Dick chose to structure the film around excerpts from his work. “I wanted to convey the voice and rhythm of his writing, which is always different from than the way a writer speaks. This is especially true with Derrida, since in many ways the style of his writing is as radical and bracing as the content. Without getting a sense of that voice, one cannot really understand the ambition of his writing.” Since one of the most prominent themes of the film, and of Derrida’s writing, is that a philosopher’s personal life is inevitably implicated in his or her own writing, Dick selected excerpts where Derrida reflects on that theme by writing about his position as writer or speaker, for example in the excerpt where he examines his own blindness to himself when he is improvising, or when he analyzes his position as subject at the very moment he is speaking with his dying mother.

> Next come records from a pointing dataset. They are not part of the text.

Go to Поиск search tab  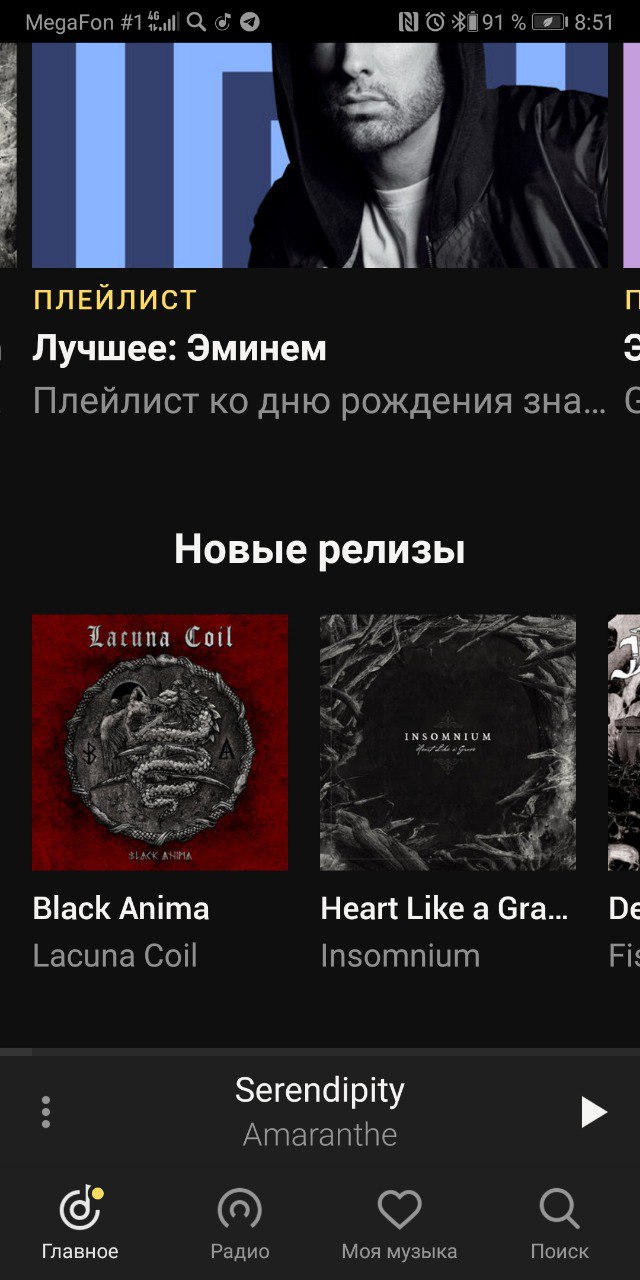[559, 1210]
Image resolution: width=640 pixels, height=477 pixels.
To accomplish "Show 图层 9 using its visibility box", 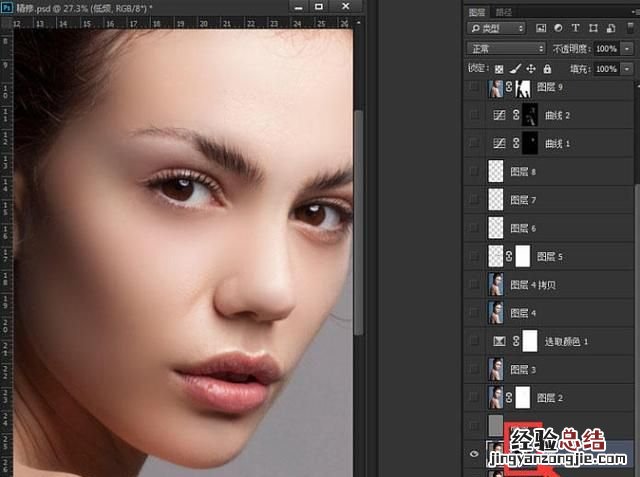I will [x=474, y=89].
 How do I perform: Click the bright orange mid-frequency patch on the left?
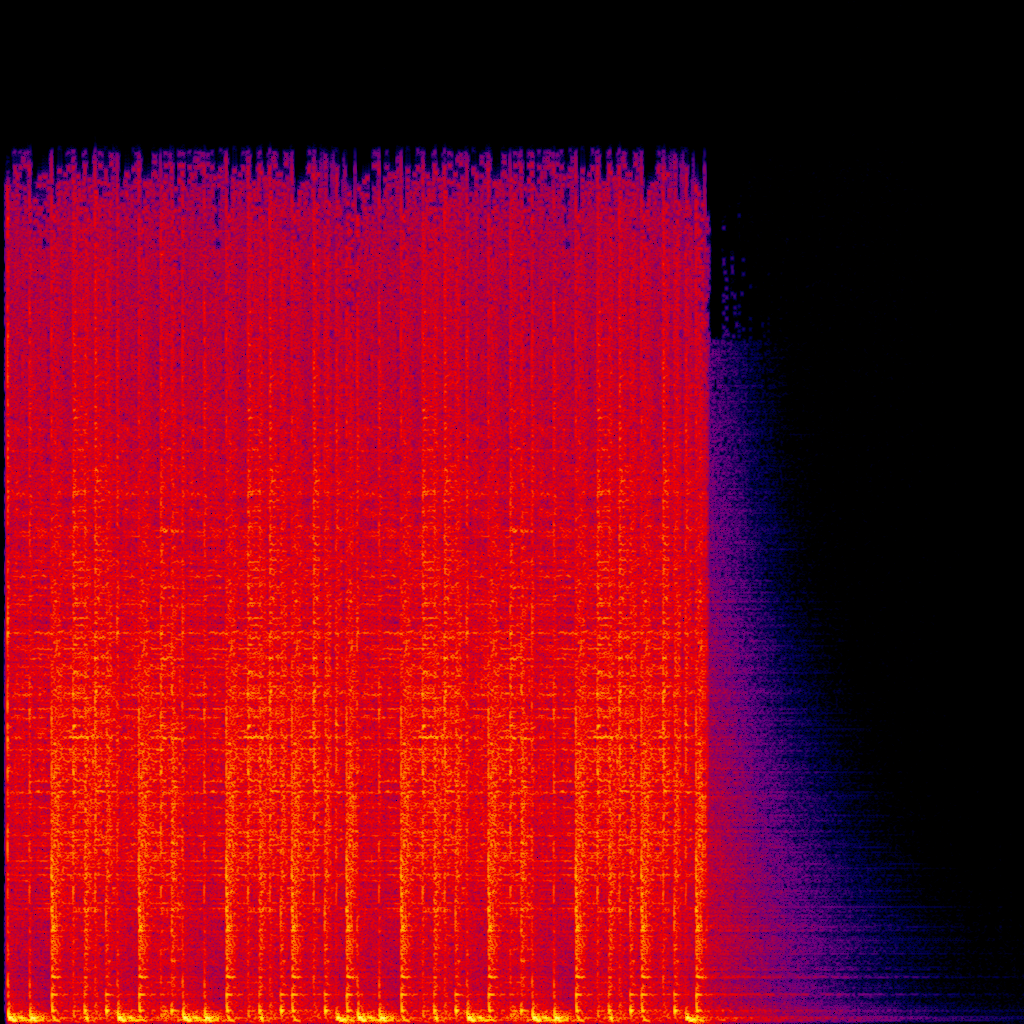(x=80, y=690)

Ziering Kofman agrees. “My strong suit was that I’d already studied with Derrida, already taught Derrida to students. I wasn’t intimidated by the material, and had it in mind to make the film work on several levels. My hope was that the difficulty of his thought is not a put-off, but a central part of its appeal. The film is never didactic — it tries to get you to do part of the work, which is what deconstruction is all about. If you come away from the film not “knowing” exactly what deconstruction is — you’ve nevertheless been doing the work of deconstruction, simply by wrestling with the issues the film raises.”

Adds Ziering Kofman: “Another attraction is the simple pleasure of having a historic cinematic record of such a person. Wouldn’t it be interesting to be able to watch footage today of Plato, or Nietzsche during their lifetime? A hundred years from now, it will be just as remarkable and important to have a cinematic record of Derrida.”